WHAT THE EXERCISE ASKS :: Print every line of the records below verbatim, omitting the pictures.

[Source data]
---

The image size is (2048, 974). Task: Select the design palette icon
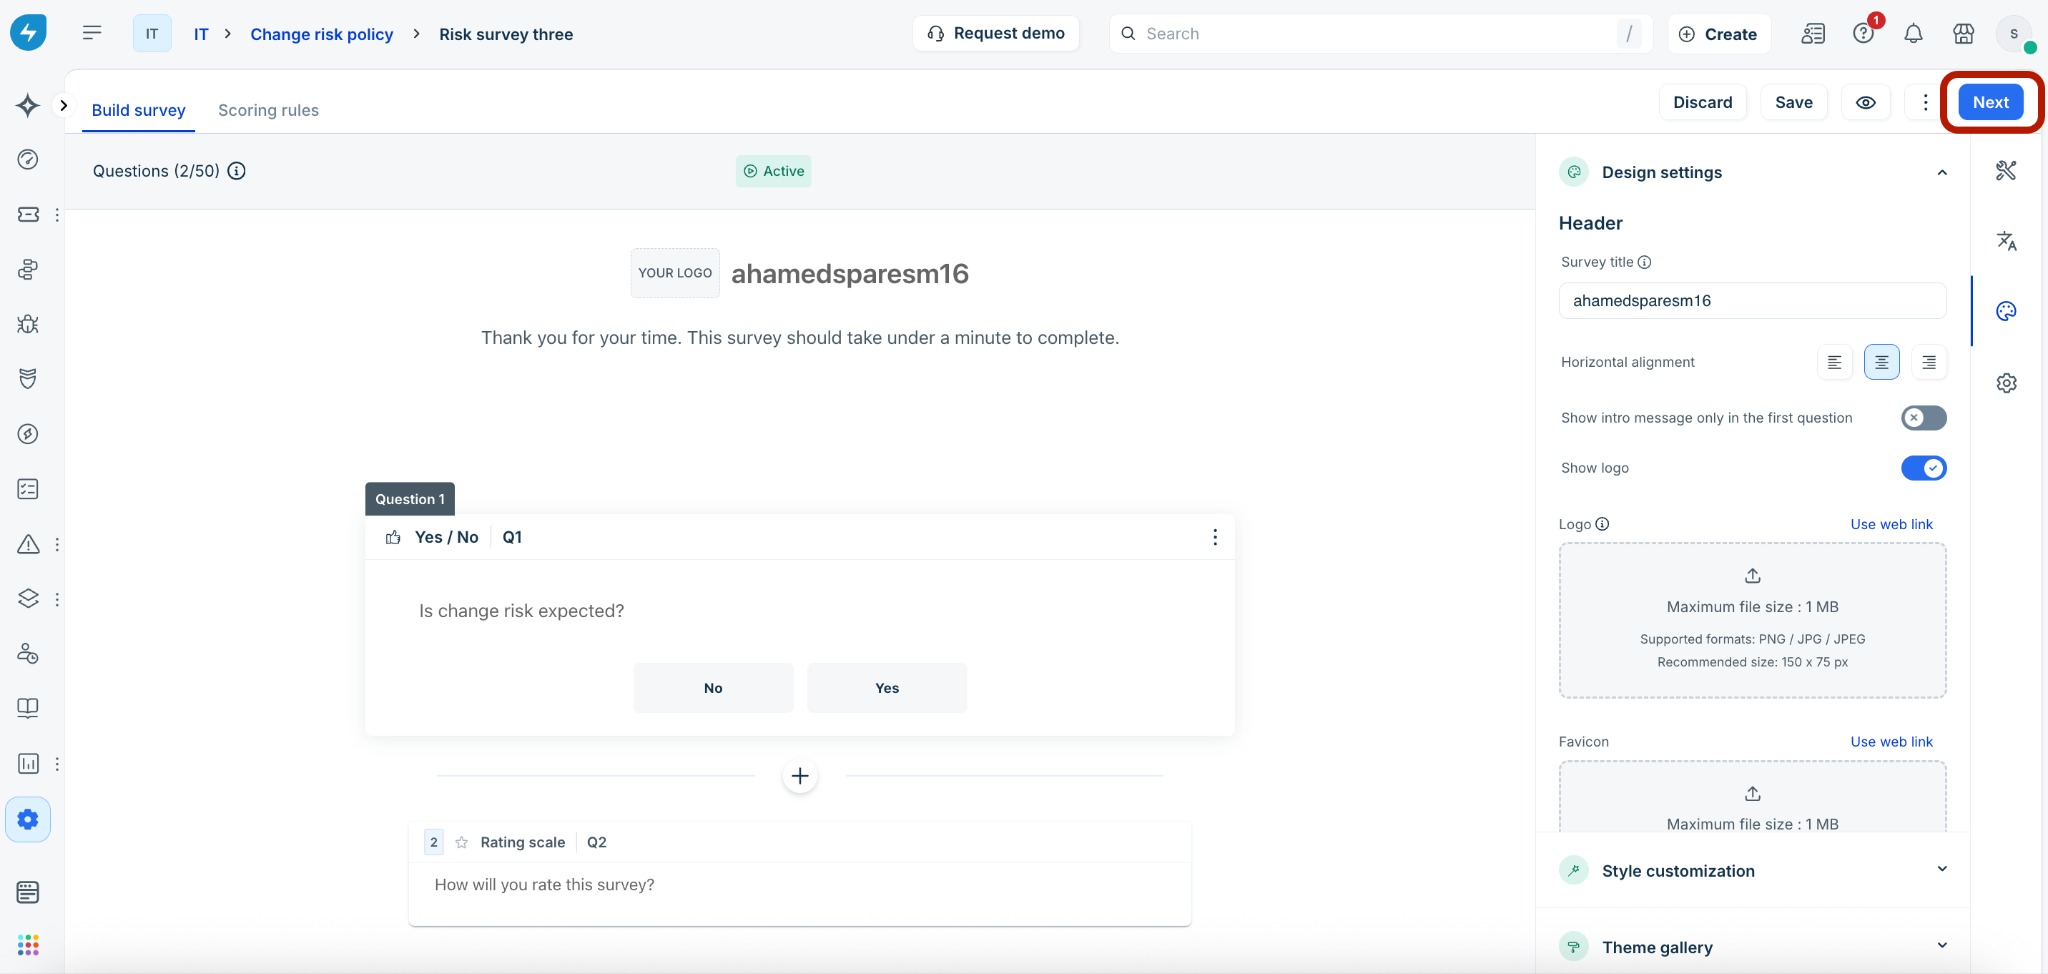click(2006, 311)
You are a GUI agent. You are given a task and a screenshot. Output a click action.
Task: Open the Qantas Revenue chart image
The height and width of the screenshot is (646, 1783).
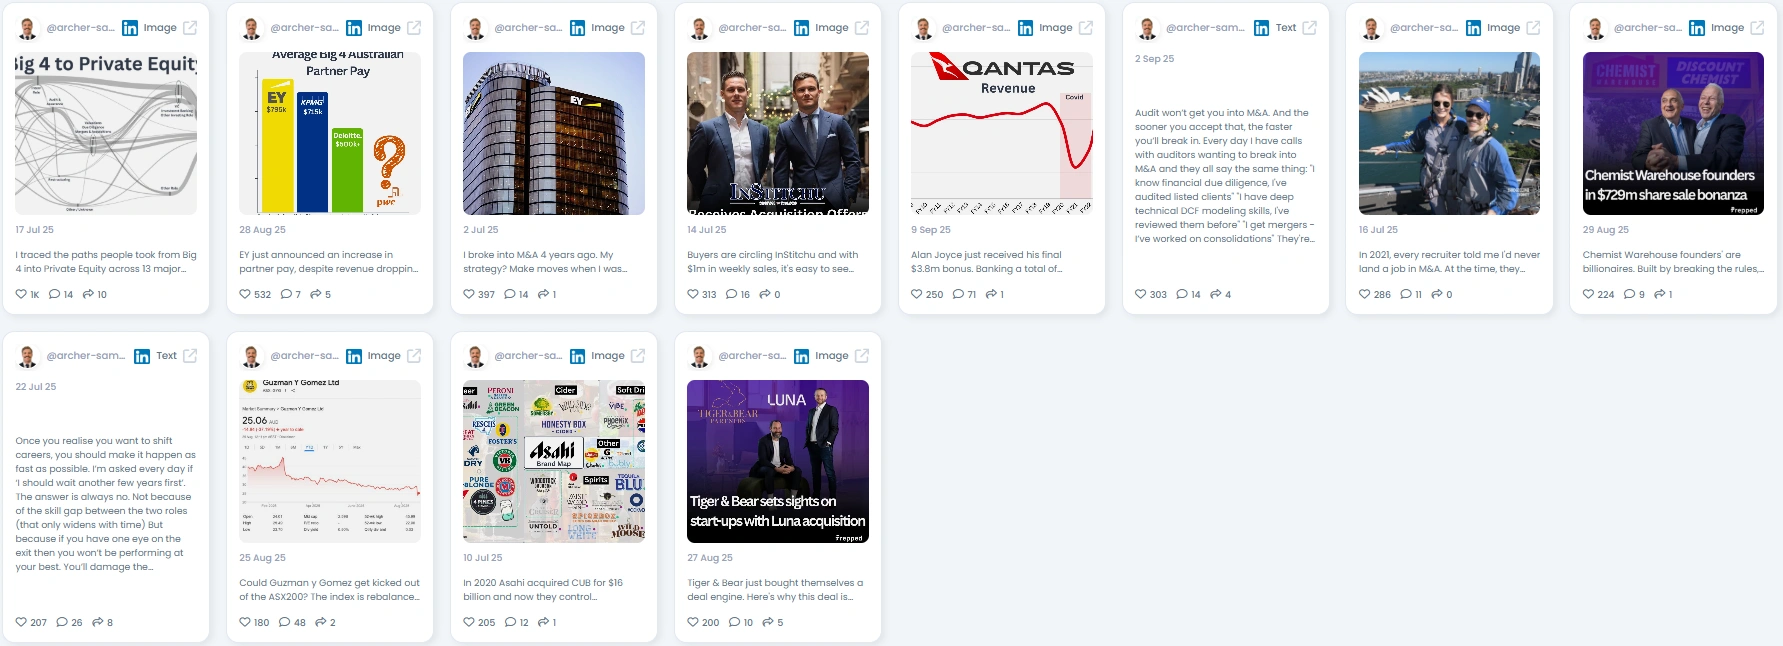pyautogui.click(x=1002, y=133)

---

EXERCISE RESULT ::
The image size is (2048, 974). Task: Select the design palette icon
click(2006, 311)
You are a GUI agent. You are given a task and a screenshot. Output a click action.
Task: Open the Qantas Revenue chart image
The height and width of the screenshot is (646, 1783).
pyautogui.click(x=1002, y=133)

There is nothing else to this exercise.